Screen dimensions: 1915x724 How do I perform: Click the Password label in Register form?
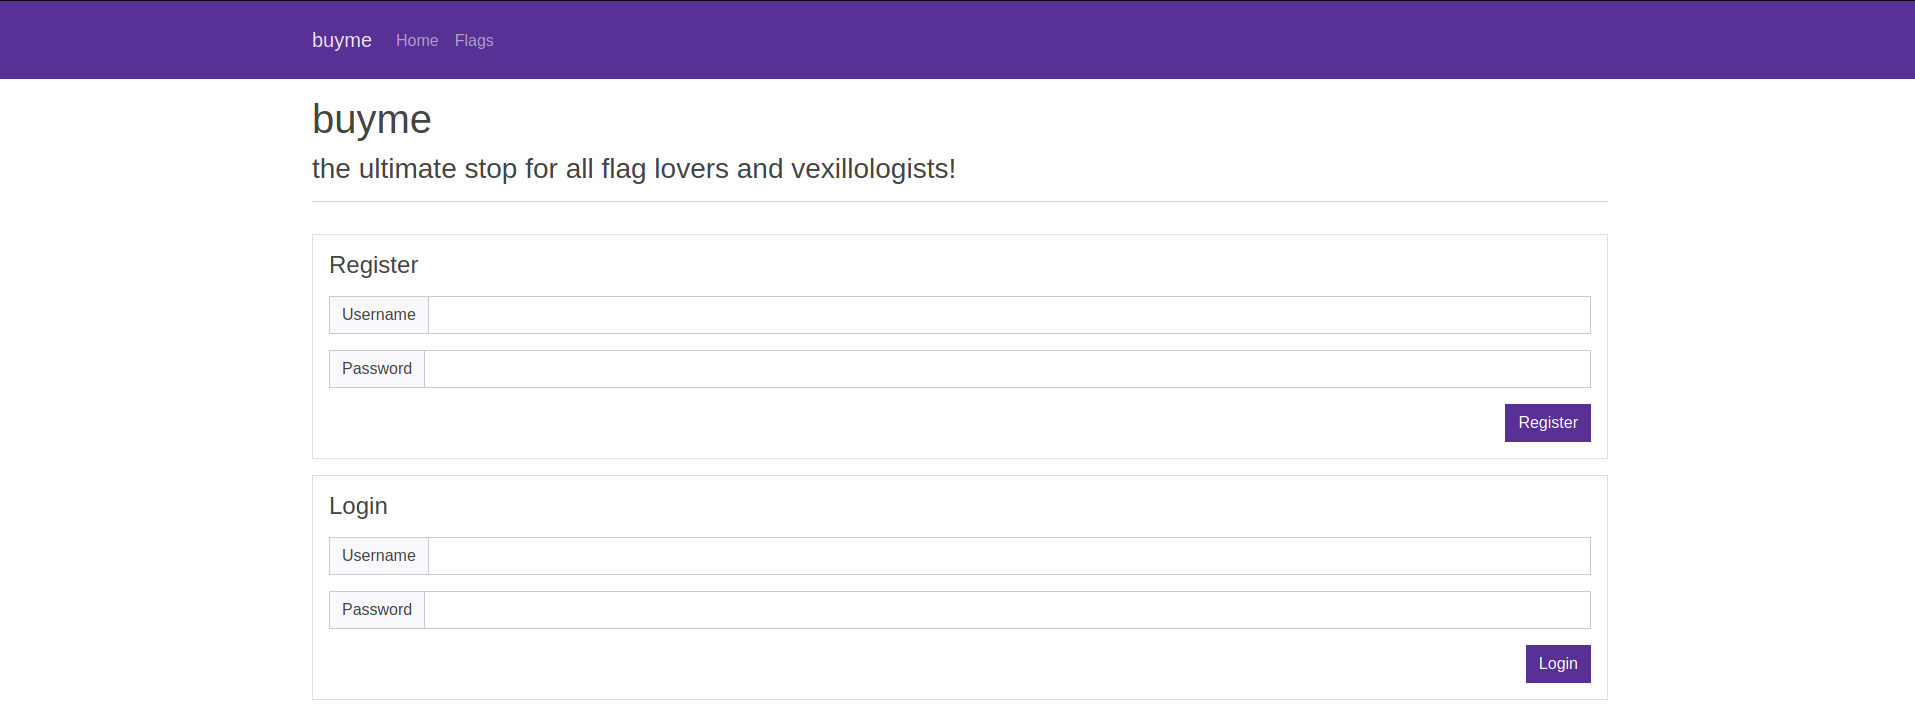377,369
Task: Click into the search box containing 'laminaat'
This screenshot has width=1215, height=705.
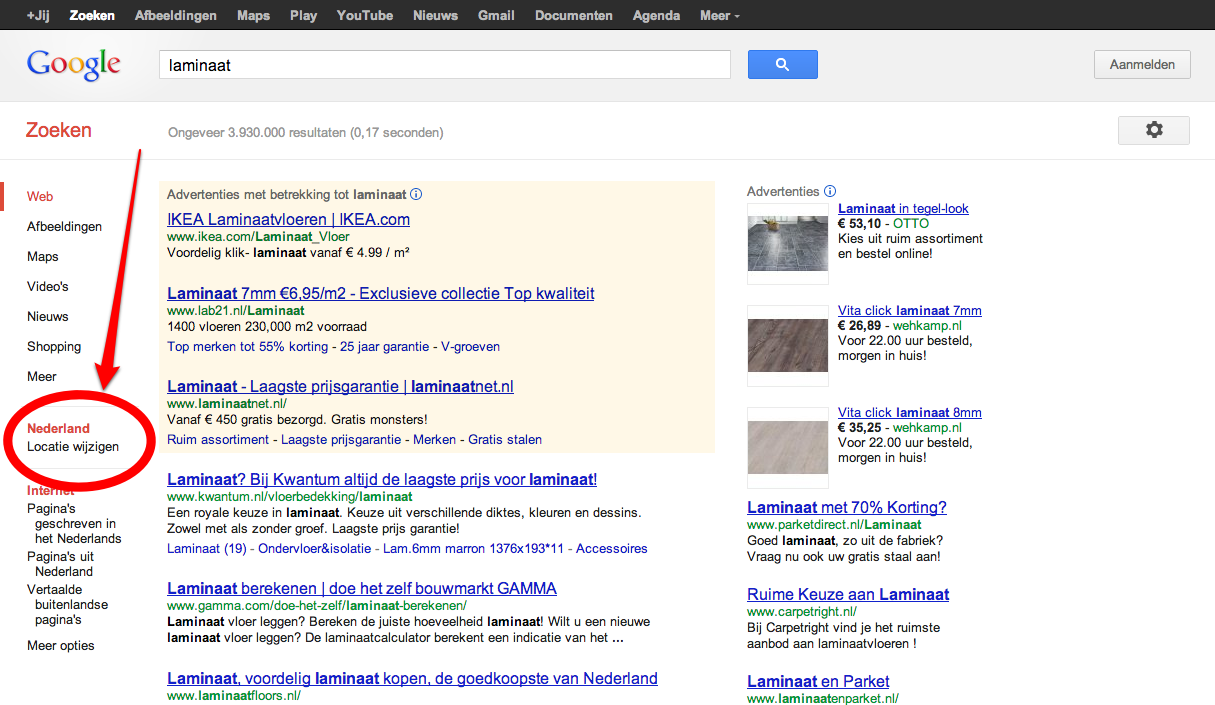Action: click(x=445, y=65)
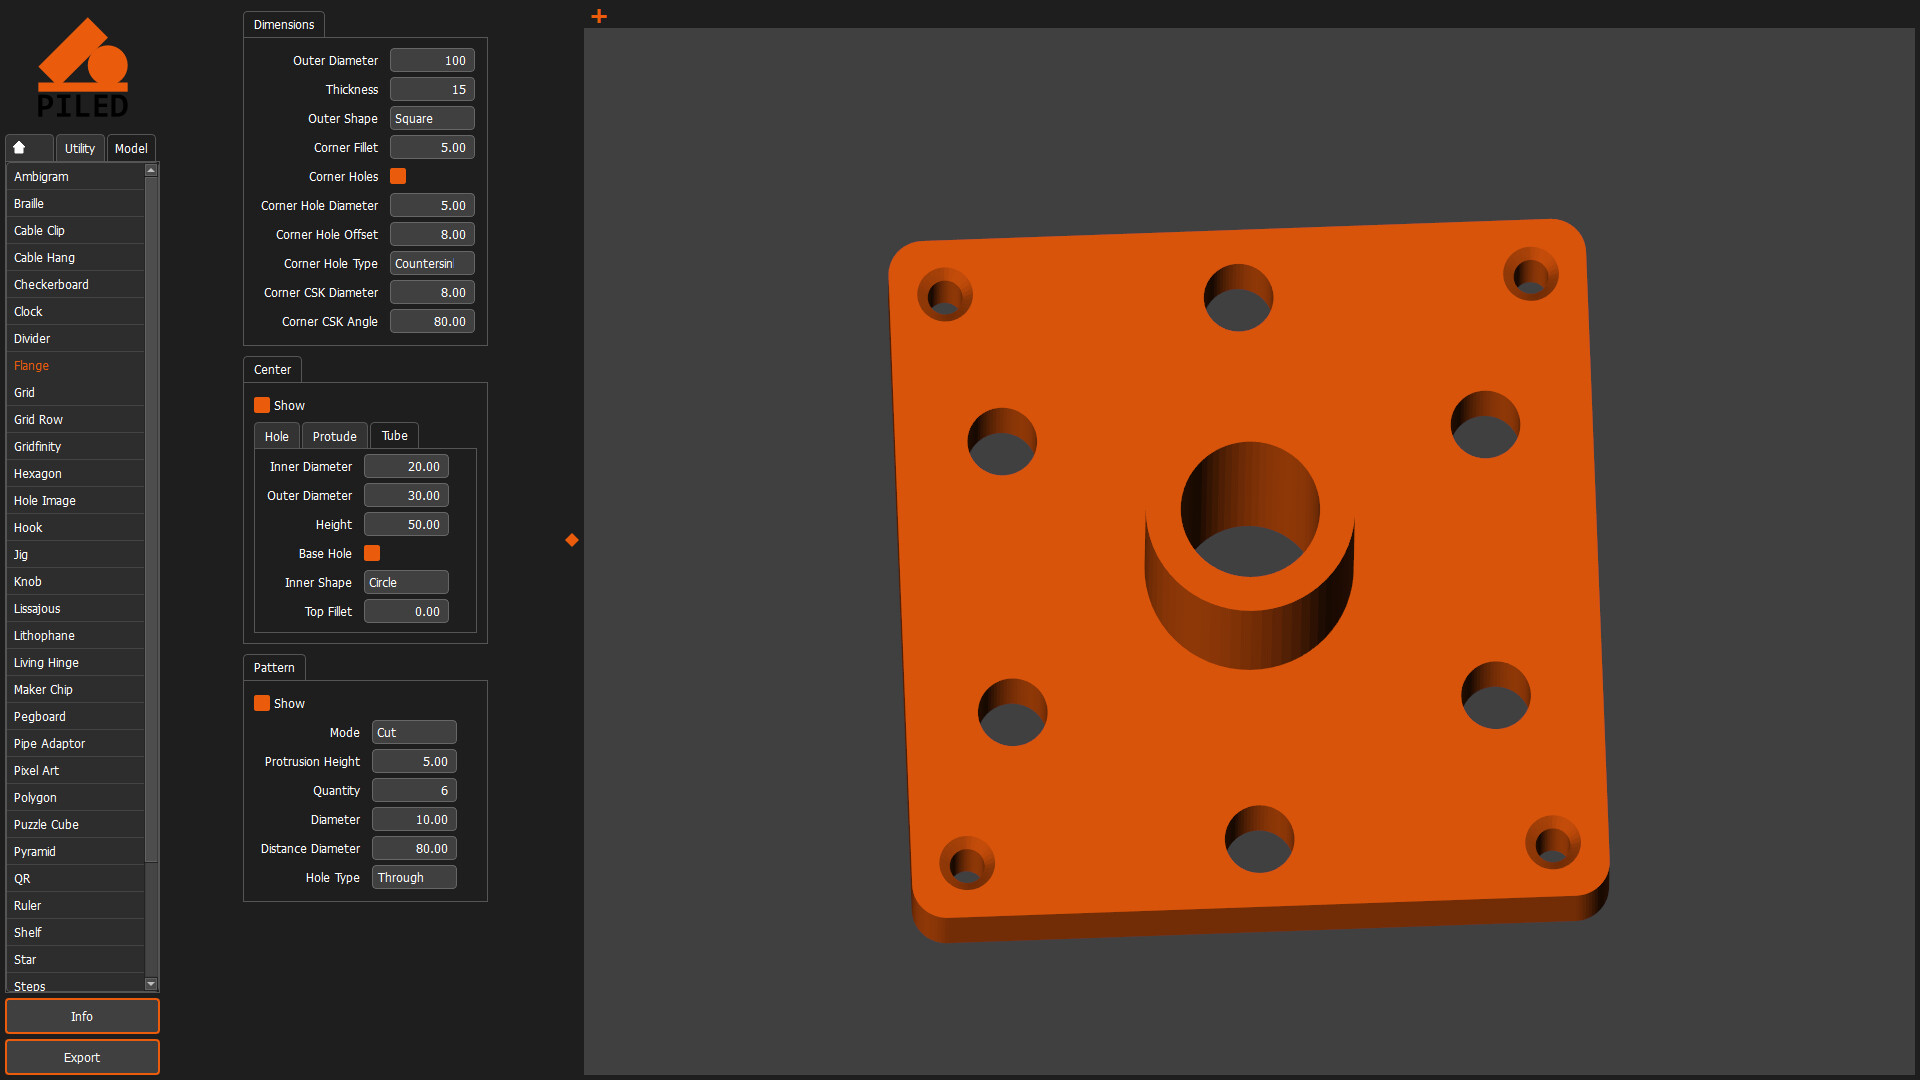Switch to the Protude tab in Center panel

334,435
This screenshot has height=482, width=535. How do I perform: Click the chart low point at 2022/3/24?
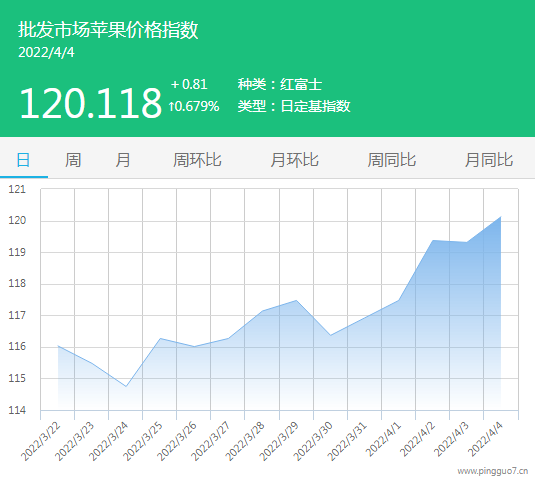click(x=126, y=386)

**SET PROBLEM:**
Convert all of the records above into a Markdown table with the columns "No." and "Record Line," numbering each row and omitting blank lines. Leave the pictures out of the table.

**REPLY TO THE EXERCISE:**
| No. | Record Line |
|---|---|
| 1 | Screen dimensions: 1915x724 How do I perform: Click the Password label in Register form? |
| 2 | 377,369 |
| 3 | Task: Click into the search box containing 'laminaat' |
| 4 | This screenshot has width=1215, height=705. |
| 5 | Action: click(x=445, y=65) |
| 6 | Switch to the Protude tab in Center panel |
| 7 | 334,435 |
| 8 | This screenshot has height=482, width=535. How do I perform: Click the chart low point at 2022/3/24? |
| 9 | click(x=126, y=386) |